I will say that the one thing I did actually get frustrated with, outside of the natural ebb and flow of the story, was the character Celestial at times. Although her career was a big part of her life, there were moments that the definition of her came down to two men. I struggled with believing and understanding that this is just who the character was. I understood (as best as I could), the situation she was in, but there was something off about her. It was reiterated time and time again that Celestial could not belong to anyone, but it didn't always feel that way. I wish we got to spend a little more time with her outside of Roy and Andre. Again, how everything leads her back to the subject of Roy makes sense because of the guilt and this sudden change in life, but I just can't put my finger on what was missing about her...

Overall, the different perspectives are fascinating. The theme of "letting go" and just finding the best for yourself becomes more and more apparent as the story goes on even though each and every character tries to fight it.

I'll be thinking of this story for a long time. And I'll be thinking of the characters in it as if they are real people, wondering how they're doing.

Stunningly written, gripping, heartbreaking, made me see the conflict of race in America in a new light. A beautifully difficult story that is worth the read.

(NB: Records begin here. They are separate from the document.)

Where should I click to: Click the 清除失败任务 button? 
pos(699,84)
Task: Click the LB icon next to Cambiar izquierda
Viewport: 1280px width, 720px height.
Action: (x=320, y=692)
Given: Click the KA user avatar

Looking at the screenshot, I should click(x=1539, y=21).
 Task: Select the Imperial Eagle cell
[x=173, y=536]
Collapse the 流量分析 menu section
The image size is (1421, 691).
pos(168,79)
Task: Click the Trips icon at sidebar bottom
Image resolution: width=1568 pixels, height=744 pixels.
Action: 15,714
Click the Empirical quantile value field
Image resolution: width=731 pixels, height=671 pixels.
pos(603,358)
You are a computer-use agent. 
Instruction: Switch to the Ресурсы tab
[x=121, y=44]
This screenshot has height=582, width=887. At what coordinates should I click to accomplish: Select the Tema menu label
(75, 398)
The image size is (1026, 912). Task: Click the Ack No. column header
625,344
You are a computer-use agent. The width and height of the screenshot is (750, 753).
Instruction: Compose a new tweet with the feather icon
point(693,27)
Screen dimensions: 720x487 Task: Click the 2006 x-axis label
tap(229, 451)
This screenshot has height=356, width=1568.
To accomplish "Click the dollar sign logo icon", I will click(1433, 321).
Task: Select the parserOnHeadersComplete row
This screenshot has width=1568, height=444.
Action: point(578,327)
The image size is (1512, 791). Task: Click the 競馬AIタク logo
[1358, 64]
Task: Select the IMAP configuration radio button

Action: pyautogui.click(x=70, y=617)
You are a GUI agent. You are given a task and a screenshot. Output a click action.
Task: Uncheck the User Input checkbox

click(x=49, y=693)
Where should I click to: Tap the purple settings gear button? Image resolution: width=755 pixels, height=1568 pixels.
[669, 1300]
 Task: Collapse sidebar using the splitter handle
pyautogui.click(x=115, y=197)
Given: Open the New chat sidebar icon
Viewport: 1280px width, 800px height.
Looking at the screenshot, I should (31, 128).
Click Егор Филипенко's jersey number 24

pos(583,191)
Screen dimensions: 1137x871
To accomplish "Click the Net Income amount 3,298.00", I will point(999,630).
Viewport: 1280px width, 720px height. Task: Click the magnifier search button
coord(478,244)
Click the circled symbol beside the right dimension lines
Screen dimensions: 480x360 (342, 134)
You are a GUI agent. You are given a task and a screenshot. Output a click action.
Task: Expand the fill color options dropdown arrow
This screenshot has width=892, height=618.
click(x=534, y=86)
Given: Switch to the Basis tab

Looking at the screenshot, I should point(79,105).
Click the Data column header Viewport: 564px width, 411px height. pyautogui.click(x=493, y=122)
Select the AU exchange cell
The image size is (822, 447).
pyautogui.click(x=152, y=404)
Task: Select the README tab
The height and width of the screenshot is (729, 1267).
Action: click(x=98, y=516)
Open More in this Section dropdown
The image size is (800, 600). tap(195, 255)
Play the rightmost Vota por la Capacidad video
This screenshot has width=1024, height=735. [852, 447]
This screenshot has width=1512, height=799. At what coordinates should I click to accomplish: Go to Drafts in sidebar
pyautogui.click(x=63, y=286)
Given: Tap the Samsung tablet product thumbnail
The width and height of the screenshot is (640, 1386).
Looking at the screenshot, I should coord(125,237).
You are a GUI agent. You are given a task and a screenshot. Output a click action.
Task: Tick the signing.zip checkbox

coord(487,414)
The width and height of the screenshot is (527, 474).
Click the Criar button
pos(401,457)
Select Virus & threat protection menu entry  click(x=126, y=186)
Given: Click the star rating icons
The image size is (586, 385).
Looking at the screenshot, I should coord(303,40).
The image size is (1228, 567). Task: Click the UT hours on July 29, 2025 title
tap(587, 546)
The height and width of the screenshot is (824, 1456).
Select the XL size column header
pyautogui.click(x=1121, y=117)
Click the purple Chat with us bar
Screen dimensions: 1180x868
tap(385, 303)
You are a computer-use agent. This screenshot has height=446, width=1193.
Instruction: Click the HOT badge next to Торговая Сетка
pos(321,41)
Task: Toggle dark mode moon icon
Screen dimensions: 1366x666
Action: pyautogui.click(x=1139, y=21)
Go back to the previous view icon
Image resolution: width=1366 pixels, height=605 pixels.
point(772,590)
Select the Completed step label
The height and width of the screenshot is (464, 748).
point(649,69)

I listened to the audiobook of this one, and finished it in one lazy day. Great story told from multiple POVs (heads up for you 2019 Popsugar participants). Overview: tragedy strikes newlyweds Roy and Celestial, in what is an all too familiar occurrence in America. At no fault of their own, their picture perfect life is set on a different course and brings up a number of interesting questions, and how false imprisonment punishes more than just the accused. I don’t know if I would have done what Celestial did, but at the same time - she and Roy are both in a very hard situation and marriages have dissolved before far less trying circumstances. At the core of this book is the very real social issue concerning African Americans being unjustly accused and incarcerated at a higher rate than other groups of people. The ending isn’t the happy ending the reader hopes for, but it is a happy ending none the less.